• DOCUMENT TEXT:
::::::

We pressed our faces to the window, children again — wide-eyed, electric, counting the seconds between the flash and the fall.
You said it was just weather. I said it was everything.
| Line / Phrase | Technique | Analysis |
|---|---|---|
| "cracked open like a dropped plate" | Simile | The sky is compared to something fragile and domestic — the violence of the storm is expressed through a familiar, household image. "Dropped" suggests something accidental or out of control. |
| "spilling its grey cargo" | Personification + metaphor | The sky is a vessel carrying rain. "Cargo" has industrial or commercial connotations — the rain is heavy, weighted, purposeful. "Grey" sets a sombre colour palette. |
| "Trees bent double, whispering apologies" | Personification | The trees are humanised — "bent double" suggests pain or submission, "whispering apologies" implies guilt. The trees seem sorry for their inability to protect. |
| "to the ground they could not leave" | Enjambment | The phrase continues from the previous line, mirroring the trees' inability to move. They are rooted, trapped. |
| "children again — wide-eyed, electric" | Dash (caesura) + adjectives | The dash marks a shift — the speakers are transformed by the storm into children. "Wide-eyed" connotes wonder. "Electric" connects them to the storm itself — they are energised, charged. |
| "counting the seconds between / the flash and the fall" | Enjambment + contrast | The enjambment across the line break creates suspense — the reader must wait, just as the speakers wait between lightning and thunder. |
| "You said it was just weather. / I said it was everything." | Contrast + short sentences | The two-sentence structure creates a stark contrast between the two speakers. "Just weather" is dismissive, rational. "Everything" is expansive, emotional. The poem ends on this unresolved difference. |
The poem uses a storm as a lens for examining a relationship. The two speakers experience the same event differently — one rationally, one emotionally. The storm becomes a metaphor for the relationship itself: something powerful, beautiful, and potentially destructive that one person takes seriously and the other dismisses. The ending is unresolved, suggesting a fundamental disconnect between the two people.
Question: How does the poet present the experience of the storm?
Introduction:
The poet presents the storm as a transformative, revelatory experience that exposes a fundamental difference between two people. Through vivid personification, structural contrast, and a shift from external description to internal reflection, the poem suggests that powerful natural events act as mirrors for human relationships.
Paragraph 1 (Language):
The poet opens with the simile "the sky cracked open like a dropped plate", immediately establishing the storm as sudden and violent. The comparison to a "dropped plate" is deliberately domestic — the vast, sublime power of a storm is expressed through the small, familiar image of breaking crockery. The verb "cracked" carries connotations of fracture and irreversible damage, foreshadowing the emotional fracture revealed at the poem's end. The subsequent metaphor "spilling its grey cargo" personifies the sky as a container, with "cargo" suggesting heaviness and burden — the rain is not gentle but weighted and industrial in its force.

::::::

• INFORMATION SHOWN:
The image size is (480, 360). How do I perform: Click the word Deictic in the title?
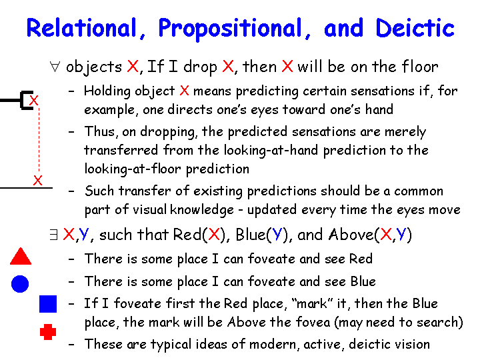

::::::

• WRITTEN REQUEST: Write the next part of the storm poem analysis, picking up right after its last sentence. The data comes from a separate source.

• TASK ANSWER:
Paragraph 2 (Structure):
Structurally, the poem moves from the external (the storm in stanza 1) to the internal (the speakers' emotional response in stanzas 2–3). This progression mirrors the way the storm penetrates beyond the physical — it enters the speakers' relationship. The enjambment in "counting the seconds between / the flash and the fall" is particularly effective: the line break forces the reader to wait, enacting the suspense of the gap between lightning and thunder. The structural pause mirrors the thematic pause — the space between two people who experience the world differently.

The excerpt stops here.